9. On page 134, Ora tells Sami to drive “to where the country ends.” His reply: “For me it ended a long time ago.” What does he mean by that? How does this change your interpretation of the novel’s title?

10. What is the significance of Ofer’s film, in which there are no physical beings, only their shadows?

11. In both Adam and Ofer, the influence of nature vs. nurture seems quite fluid. How is each like his biological father, and how does each resemble the man to whom he is not related by blood?

12. What role does food play in the novel? What does vegetarianism, especially, signify?

13. On pages 284–85, Ora says to Avram, “Just remember that sometimes bad news is actually good news that you didn’t understand. Remember that what might have been bad news can turn into good news over time, perhaps the best news you need.” What is she hoping for here? Does her advice turn out to be accurate?

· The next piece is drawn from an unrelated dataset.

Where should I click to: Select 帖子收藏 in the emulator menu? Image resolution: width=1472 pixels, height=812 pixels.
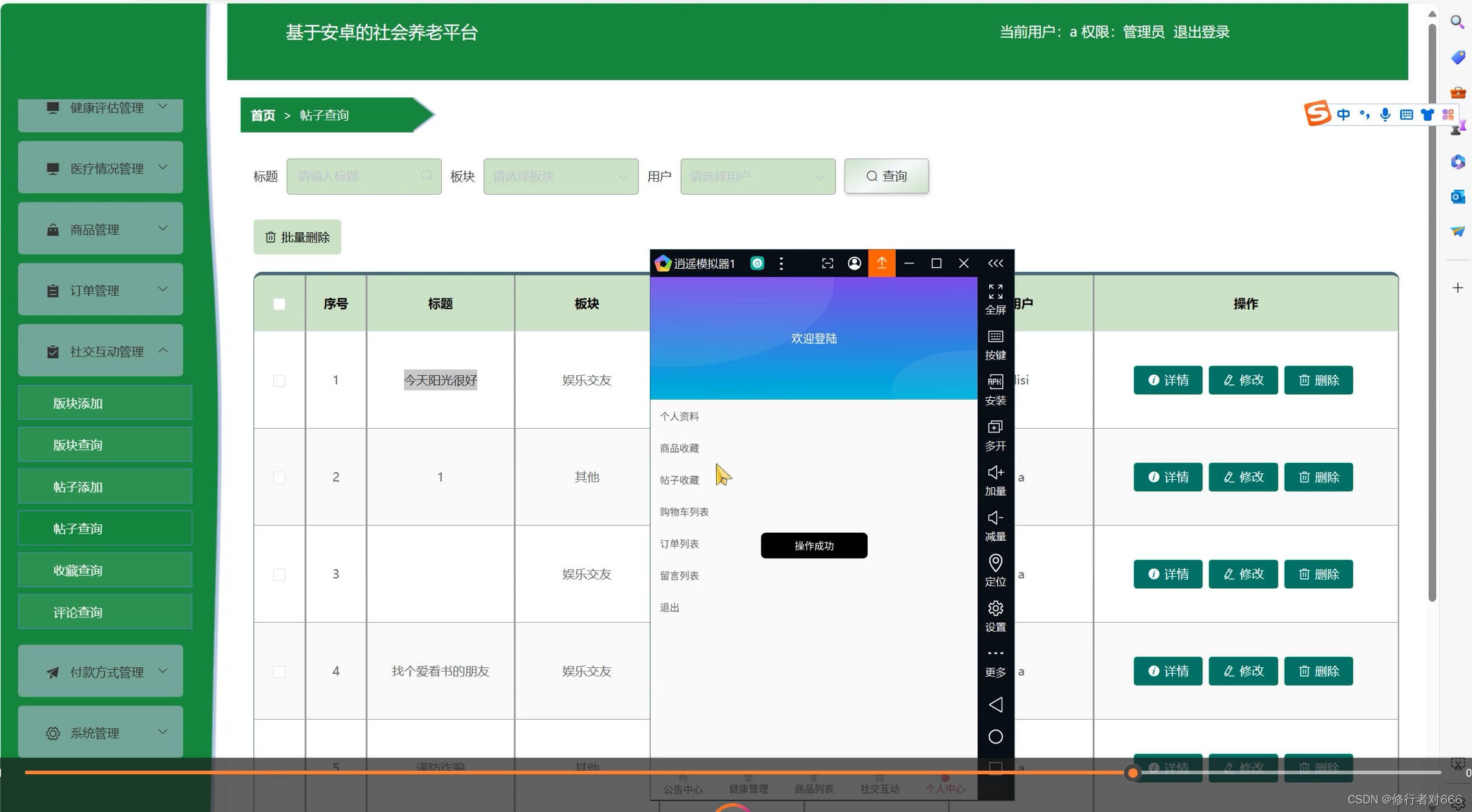679,480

14. Why does Ora refuse to go back for her notebook? As a reader, could you identify with Ora’s actions? What about elsewhere in the novel?

15. What do we learn about Ora, Ilan, and Ofer through the story of Adam’s compulsive behavior? What is “the force of no” (page 398)?

16. Discuss the significance of whose name Ora draws from the hat. Did she choose that person intentionally? How might the lives of Ora, Ilan, and Avram have been different if the other name were drawn?

17. Why does Ora react so strongly to what happened with Ofer in Hebron? How does it relate to what happened to Avram as a POW? Why does her reaction lead to the implosion of her family?

18. When Ora says to Avram, “Maybe you’ll even have a girl” (page 572), what is she really saying?

19. Discuss the final scene of the novel. What does Avram’s vision signify? Was Ora’s motivation for the hike wrong, as she fears?

20. How did Grossman’s personal note at the end change your experience of the novel? What seems possible for Ora and Avram, and the other characters in the book, at the end of the story?